The Company, through normal investment activities, makes passive investments in general and limited partnerships and other alternative investments. For these non-consolidated VIEs, the Company has determined it is not the primary beneficiary as it has no ability to direct activities that could significantly affect the economic performance of the investments. The Company's maximum exposure to loss as of June 30, 2025 and December 31, 2024 is limited to the total carrying value of $3.8 billion and $3.6 billion, respectively, which are included in general and limited partnerships.

As of June 30, 2025, the Company has outstanding commitments totaling $1.9 billion whereby the Company is committed to fund these investments and may be called by the partnership during the commitment period to fund the purchase of new investments and partnership expenses. These investments are generally of a passive nature in that the Company does not take an active role in management.

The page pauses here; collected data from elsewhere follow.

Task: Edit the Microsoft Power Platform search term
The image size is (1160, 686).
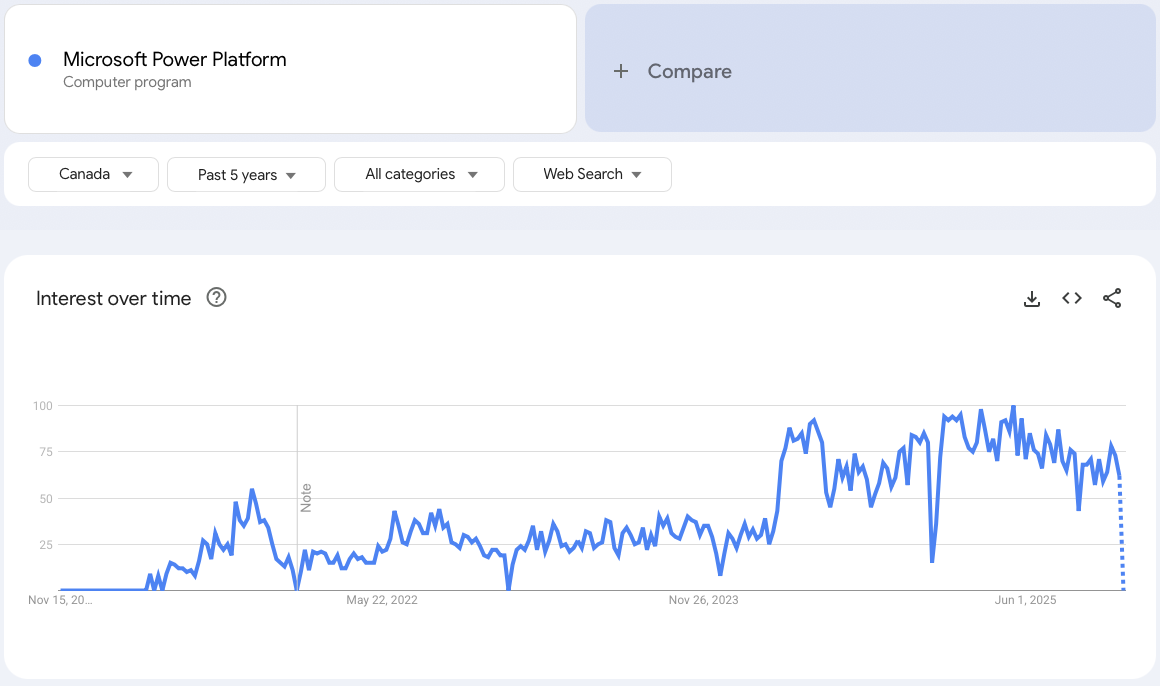Action: [x=175, y=59]
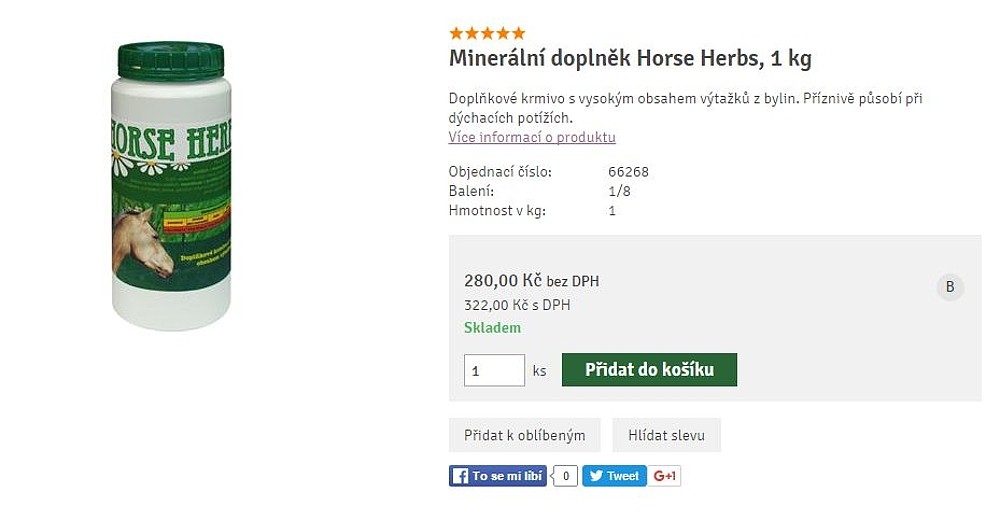The image size is (1000, 520).
Task: Click the "Balení" value 1/8
Action: [619, 191]
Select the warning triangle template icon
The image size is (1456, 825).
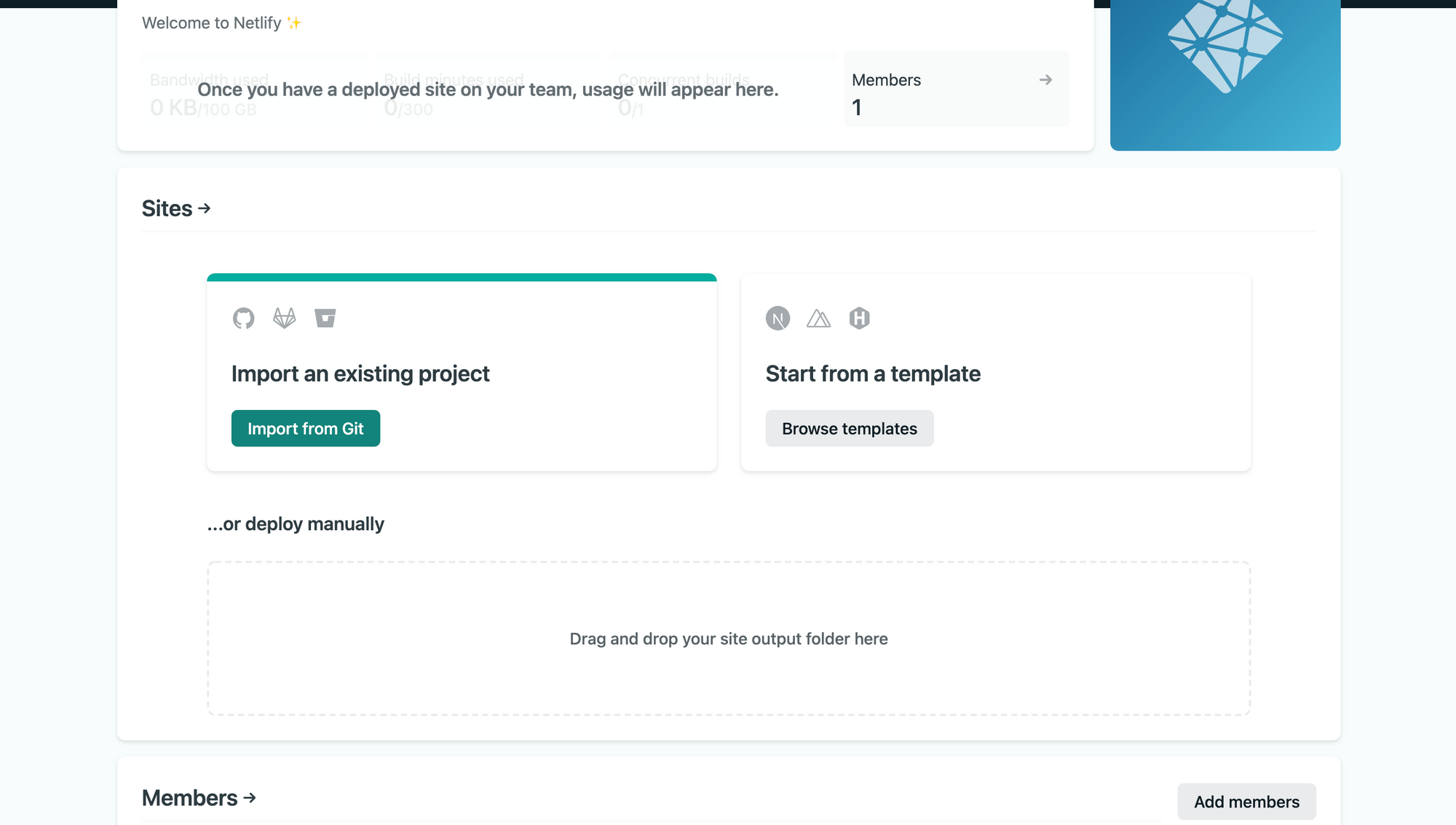click(x=818, y=318)
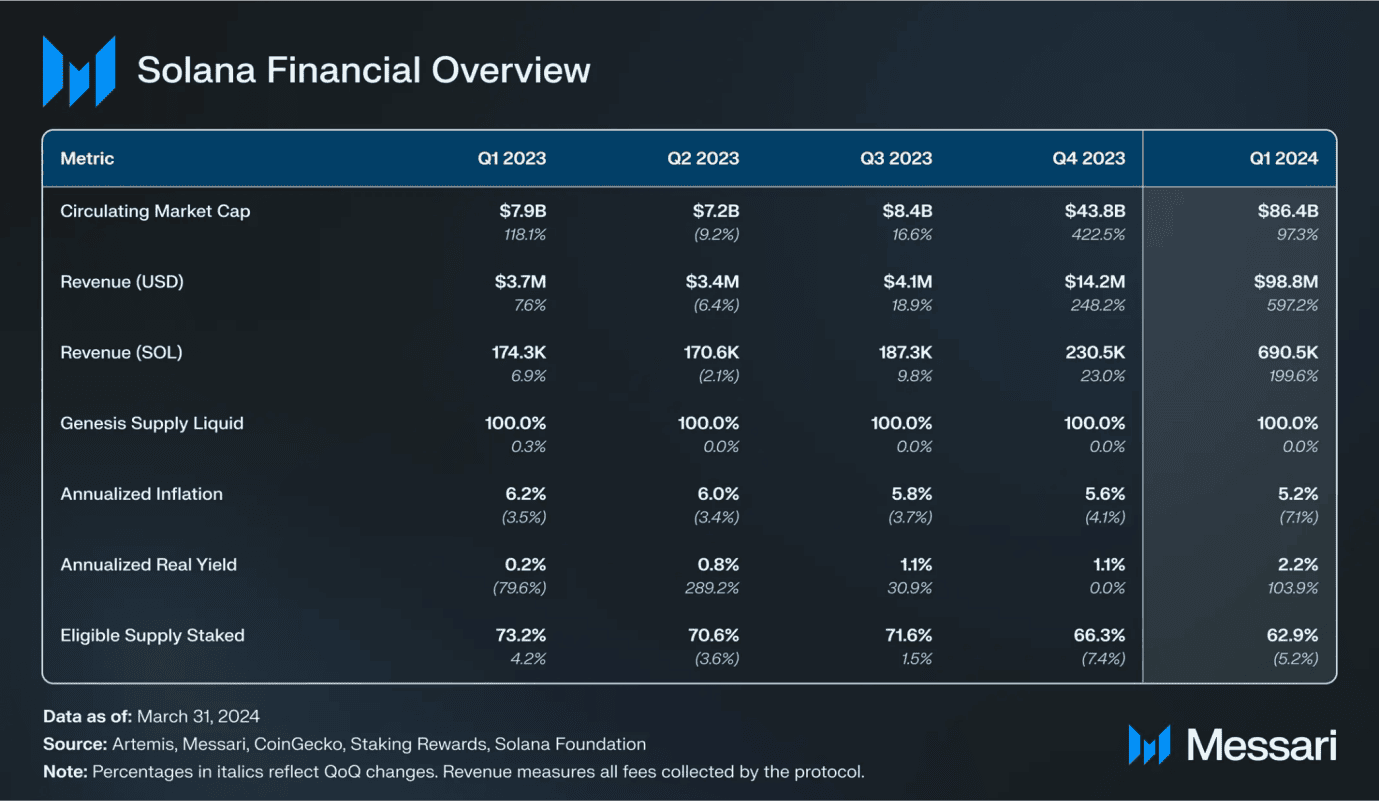
Task: Click the Solana Financial Overview title
Action: pos(363,70)
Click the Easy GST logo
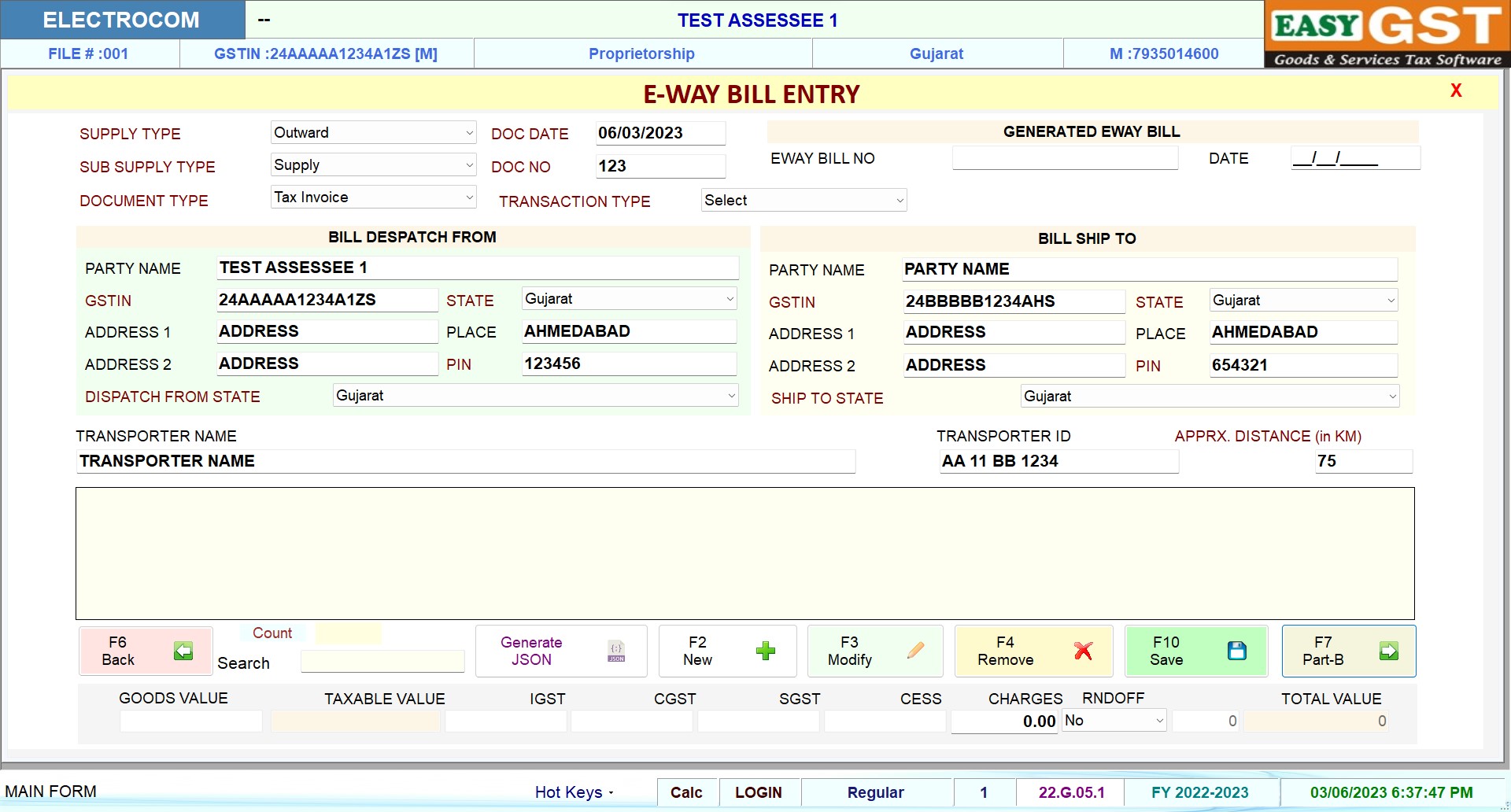This screenshot has width=1511, height=812. coord(1387,34)
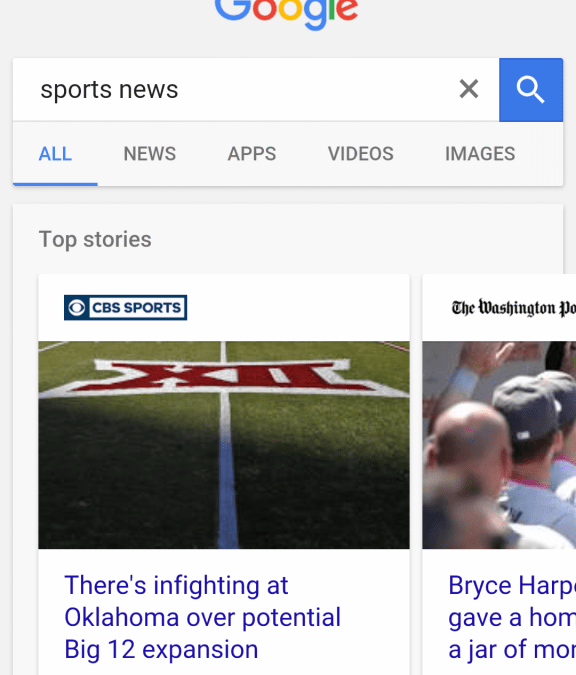Viewport: 576px width, 675px height.
Task: Open The Washington Post logo
Action: point(514,308)
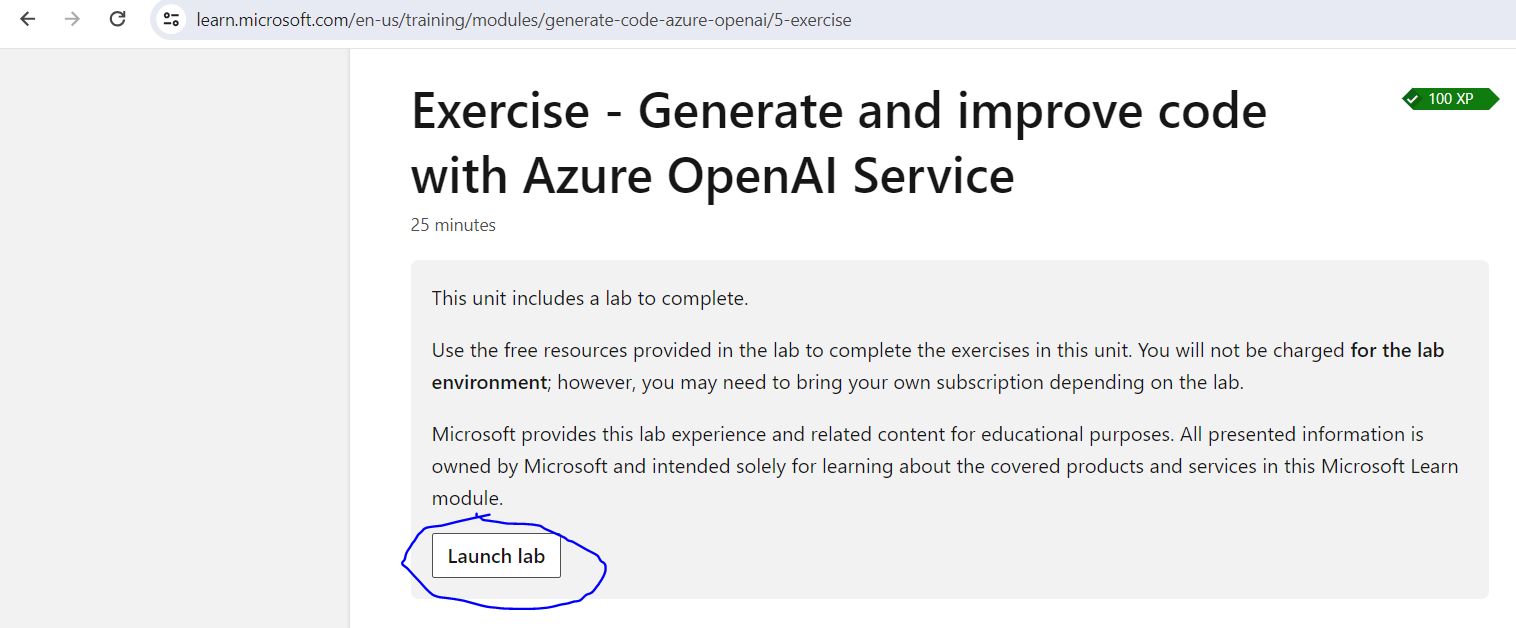Click the checkmark icon in the XP badge
Image resolution: width=1516 pixels, height=628 pixels.
coord(1413,99)
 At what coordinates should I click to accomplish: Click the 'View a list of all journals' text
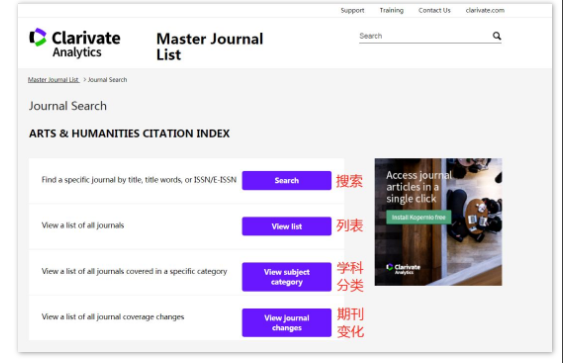83,225
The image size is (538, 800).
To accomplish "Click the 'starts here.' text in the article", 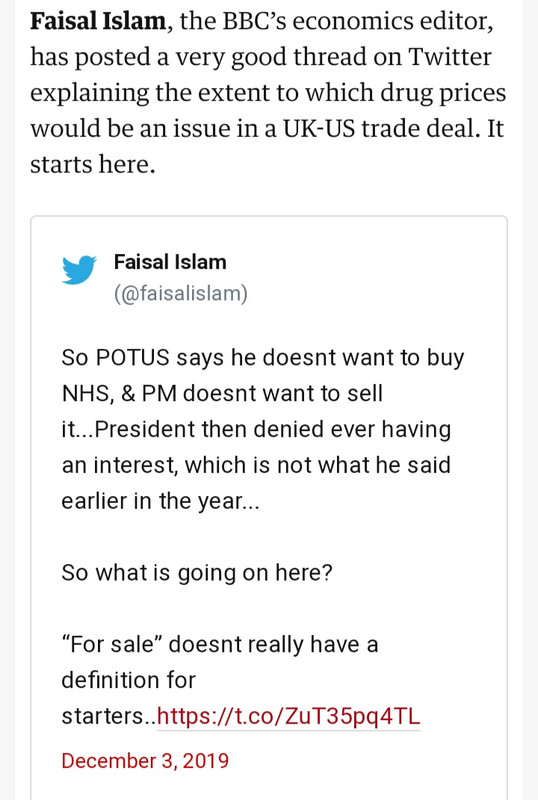I will click(x=92, y=164).
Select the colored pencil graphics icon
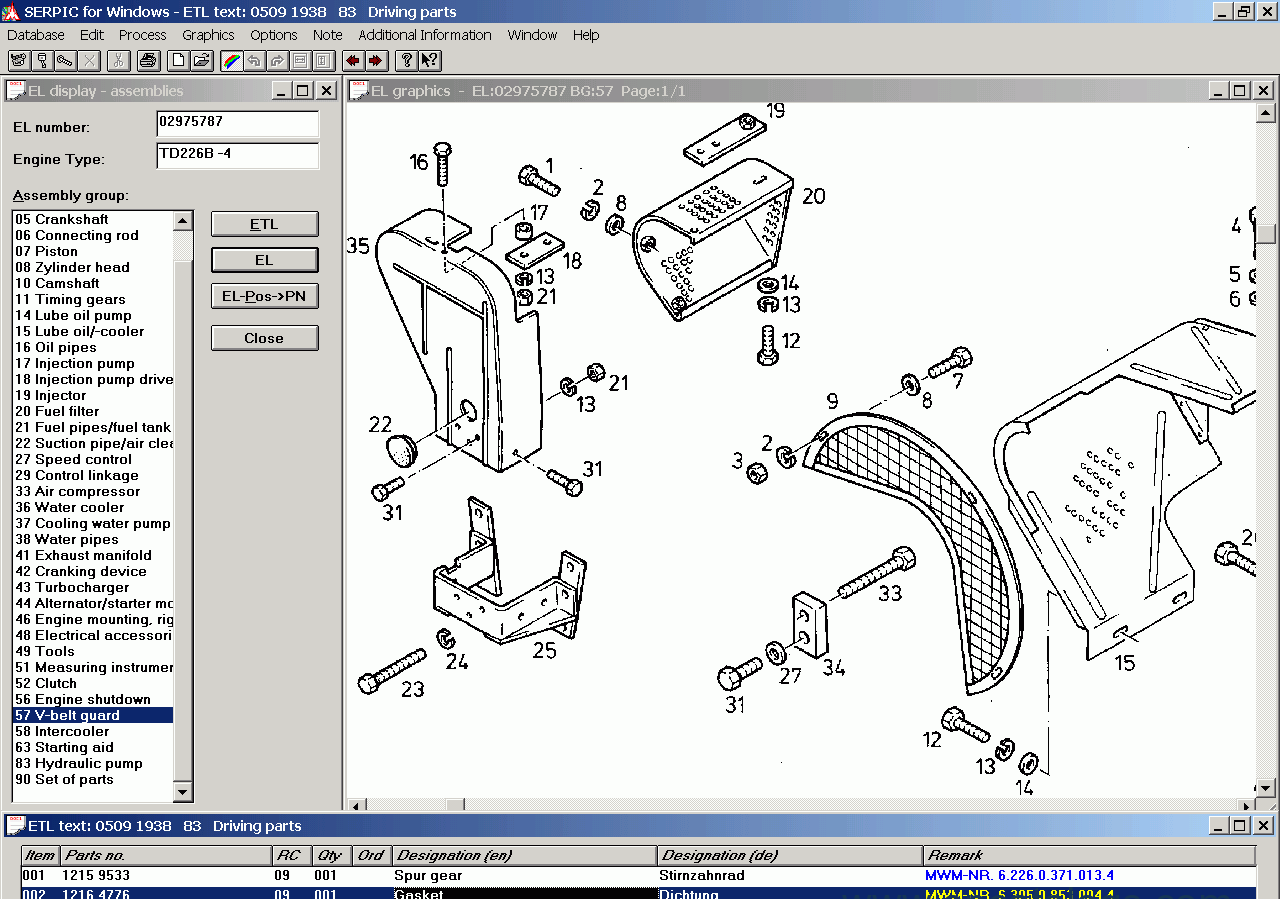 pyautogui.click(x=230, y=60)
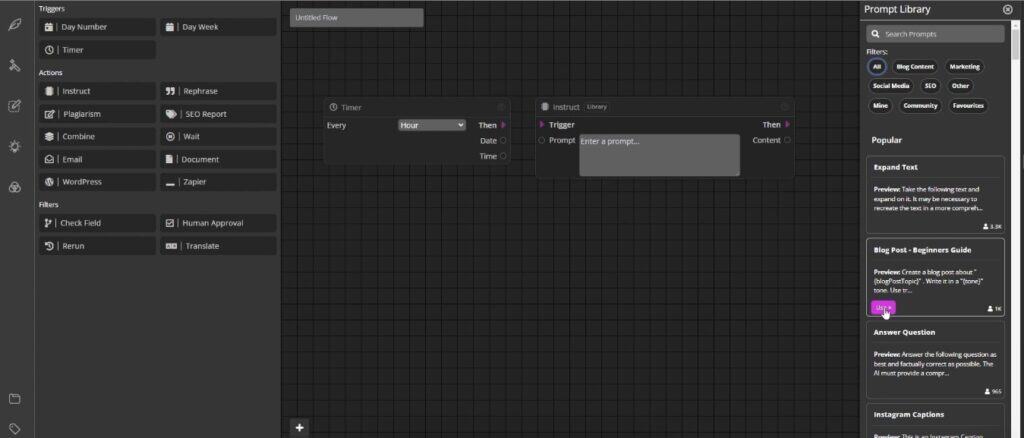Click the feather icon in left sidebar
Screen dimensions: 1024x438
pyautogui.click(x=14, y=25)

In addition, the Company makes passive investments in structured securities issued by VIEs for which the Company is not the manager. These investments are included in asset-backed securities, which includes collateralized loan obligations, and are classified as fixed maturities, available for sale. The Company has not provided financial or other support with respect to these investments other than its original investment. For these investments, the Company determined it is not the primary beneficiary due to the relative size of the Company's investment in comparison to the principal amount of the structured securities issued by the VIEs, credit subordination that reduces the Company's obligation to absorb losses or right to receive benefits or the Company's inability to direct the activities that most significantly impact the economic performance of the VIEs. The Company's maximum exposure to loss on these investments is limited to the amount of the Company's investment.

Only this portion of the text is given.